吸收放散试验的是应用特异性抗原与抗体的结合是可逆的这一原理，用于检测红细胞表面存在的弱血型抗原，鉴定分离血清中可能存在的混合抗体，辅助红细胞血型及混合抗体特异性的鉴定。对于临床输血工作具有重要临床意义。现在介绍一下吸收放散试验的基本原理，临床应用，操作技术及注意事项。

一、吸收放散试验的原理：

吸收试验的原理

抗原与抗体的结合是特异性的，含有抗体活性的血清加加入相应抗原红细胞后，抗体的活性下降或消失，这种作用称为吸收试验。对一未知抗体可以用已知抗原进行吸收，吸收后抗体活性下降或消失，说明未知抗体中含有与已知抗原相对应的抗体。

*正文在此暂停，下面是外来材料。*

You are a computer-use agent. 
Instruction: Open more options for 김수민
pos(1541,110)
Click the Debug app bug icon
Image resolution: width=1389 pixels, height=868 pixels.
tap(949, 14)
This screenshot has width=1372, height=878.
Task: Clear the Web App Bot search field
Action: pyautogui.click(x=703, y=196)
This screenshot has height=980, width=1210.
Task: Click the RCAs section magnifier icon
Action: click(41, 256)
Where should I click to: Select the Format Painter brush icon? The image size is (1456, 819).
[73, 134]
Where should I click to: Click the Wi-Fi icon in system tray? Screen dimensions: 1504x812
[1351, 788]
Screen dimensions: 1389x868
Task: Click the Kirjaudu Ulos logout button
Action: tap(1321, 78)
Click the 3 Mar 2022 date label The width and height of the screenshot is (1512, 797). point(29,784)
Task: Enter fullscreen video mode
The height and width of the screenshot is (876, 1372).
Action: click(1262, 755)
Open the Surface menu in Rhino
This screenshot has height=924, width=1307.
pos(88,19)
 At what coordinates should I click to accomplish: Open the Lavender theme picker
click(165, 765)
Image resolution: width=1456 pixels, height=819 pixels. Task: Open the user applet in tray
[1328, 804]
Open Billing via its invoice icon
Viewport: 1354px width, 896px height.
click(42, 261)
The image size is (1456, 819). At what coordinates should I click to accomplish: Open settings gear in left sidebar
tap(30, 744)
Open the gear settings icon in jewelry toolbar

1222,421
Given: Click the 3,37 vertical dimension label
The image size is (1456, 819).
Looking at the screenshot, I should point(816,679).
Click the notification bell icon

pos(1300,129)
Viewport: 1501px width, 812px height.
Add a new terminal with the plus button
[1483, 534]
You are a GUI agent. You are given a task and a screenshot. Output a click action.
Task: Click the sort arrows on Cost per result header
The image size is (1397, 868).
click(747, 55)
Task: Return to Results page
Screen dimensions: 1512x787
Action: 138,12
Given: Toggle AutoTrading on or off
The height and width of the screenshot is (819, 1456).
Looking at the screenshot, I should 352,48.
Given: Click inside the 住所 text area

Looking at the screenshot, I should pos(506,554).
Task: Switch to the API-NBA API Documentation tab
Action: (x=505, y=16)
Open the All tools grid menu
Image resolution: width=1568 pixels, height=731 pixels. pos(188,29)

当被检血清中含有多种抗体时，可用已知抗原分别吸收用于鉴定抗体的特异性。

放散试验的原理

抗原与抗体的结合是可逆的，在物理条件改变时，抗体又会从抗原抗体复合物上分离下来，将抗体由抗原抗体复合物上分离下来的试验称为放散试验。

二、吸收放散试验的临床应用

1.鉴定新生儿溶血病致敏患儿红细胞上的抗体

2.在溶血性贫血和可疑输血反应中，鉴定DAT阳性红细胞抗体

3.检测红细胞表面存在的弱血型抗原

4.鉴定、分离血清中可能存在的混合抗体

5.辅助红细胞血型及混合抗体特异性的鉴定

6.从DAT阳性红细胞上去除抗体

7.制备可用于自身吸收或鉴定血型的红细胞等

三、吸收试验方法

1.吸收试验的准备：

1）.生理盐水洗涤压积红细胞至少3遍，最后一次洗涤后，彻底倾去上清液

2）.根据待检红细胞的特性（如怀疑是弱A抗原红细胞，则加入1ml抗A；如怀疑是弱B抗原红细胞，则加入1ml抗B）将抗血清加入洗涤过的压积红细胞中

2.吸收试验的操作：

1）冷吸收：一份盐水洗涤的已知抗原的压积红细胞，加一份被检血清，混匀后置4℃冰箱吸收1~2小时(ABO、MN、P血型系统等)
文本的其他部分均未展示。